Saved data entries
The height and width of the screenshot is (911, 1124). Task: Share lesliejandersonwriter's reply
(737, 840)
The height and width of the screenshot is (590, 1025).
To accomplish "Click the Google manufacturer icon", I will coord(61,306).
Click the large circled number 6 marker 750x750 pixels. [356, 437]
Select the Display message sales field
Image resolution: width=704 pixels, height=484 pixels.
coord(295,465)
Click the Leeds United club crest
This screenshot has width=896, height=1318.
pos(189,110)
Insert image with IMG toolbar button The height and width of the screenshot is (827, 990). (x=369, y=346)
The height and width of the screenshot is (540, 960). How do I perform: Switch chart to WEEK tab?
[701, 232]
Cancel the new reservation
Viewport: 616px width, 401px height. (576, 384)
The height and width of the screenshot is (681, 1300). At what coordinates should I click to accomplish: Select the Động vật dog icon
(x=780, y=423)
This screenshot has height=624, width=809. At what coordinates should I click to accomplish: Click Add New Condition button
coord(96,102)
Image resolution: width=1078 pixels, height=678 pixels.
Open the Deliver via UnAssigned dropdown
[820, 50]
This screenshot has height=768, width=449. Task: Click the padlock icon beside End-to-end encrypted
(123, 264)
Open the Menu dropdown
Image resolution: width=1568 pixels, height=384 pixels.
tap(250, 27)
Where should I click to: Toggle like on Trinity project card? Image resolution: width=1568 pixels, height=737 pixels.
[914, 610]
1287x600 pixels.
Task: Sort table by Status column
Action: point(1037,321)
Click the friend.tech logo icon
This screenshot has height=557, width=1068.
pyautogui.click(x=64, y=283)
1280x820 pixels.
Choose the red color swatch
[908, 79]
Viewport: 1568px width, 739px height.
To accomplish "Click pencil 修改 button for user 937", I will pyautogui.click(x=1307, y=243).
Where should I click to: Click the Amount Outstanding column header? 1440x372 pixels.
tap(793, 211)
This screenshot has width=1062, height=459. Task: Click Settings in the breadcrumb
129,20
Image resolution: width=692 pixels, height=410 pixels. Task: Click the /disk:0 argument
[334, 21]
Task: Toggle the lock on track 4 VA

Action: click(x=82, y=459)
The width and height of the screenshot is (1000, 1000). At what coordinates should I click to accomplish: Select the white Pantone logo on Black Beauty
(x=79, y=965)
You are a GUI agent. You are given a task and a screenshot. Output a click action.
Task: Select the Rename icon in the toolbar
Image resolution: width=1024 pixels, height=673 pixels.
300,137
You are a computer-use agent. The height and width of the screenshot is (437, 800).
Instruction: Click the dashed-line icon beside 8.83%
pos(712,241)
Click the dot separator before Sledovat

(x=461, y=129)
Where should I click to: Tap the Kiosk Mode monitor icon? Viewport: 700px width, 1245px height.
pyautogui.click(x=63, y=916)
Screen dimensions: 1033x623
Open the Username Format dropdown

* _Exercise instructions_: Transcribe the lines above between the line holding "This screenshot has height=624, width=809." and the line holding "Click the friend.tech logo icon", inclusive, exactly as they stand and with nothing added.

* _Output of the task_:
This screenshot has height=624, width=809. At what coordinates should I click to accomplish: Click Add New Condition button
coord(96,102)
Image resolution: width=1078 pixels, height=678 pixels.
Open the Deliver via UnAssigned dropdown
[820, 50]
This screenshot has height=768, width=449. Task: Click the padlock icon beside End-to-end encrypted
(123, 264)
Open the Menu dropdown
Image resolution: width=1568 pixels, height=384 pixels.
tap(250, 27)
Where should I click to: Toggle like on Trinity project card? Image resolution: width=1568 pixels, height=737 pixels.
[914, 610]
1287x600 pixels.
Task: Sort table by Status column
Action: point(1037,321)
Click the friend.tech logo icon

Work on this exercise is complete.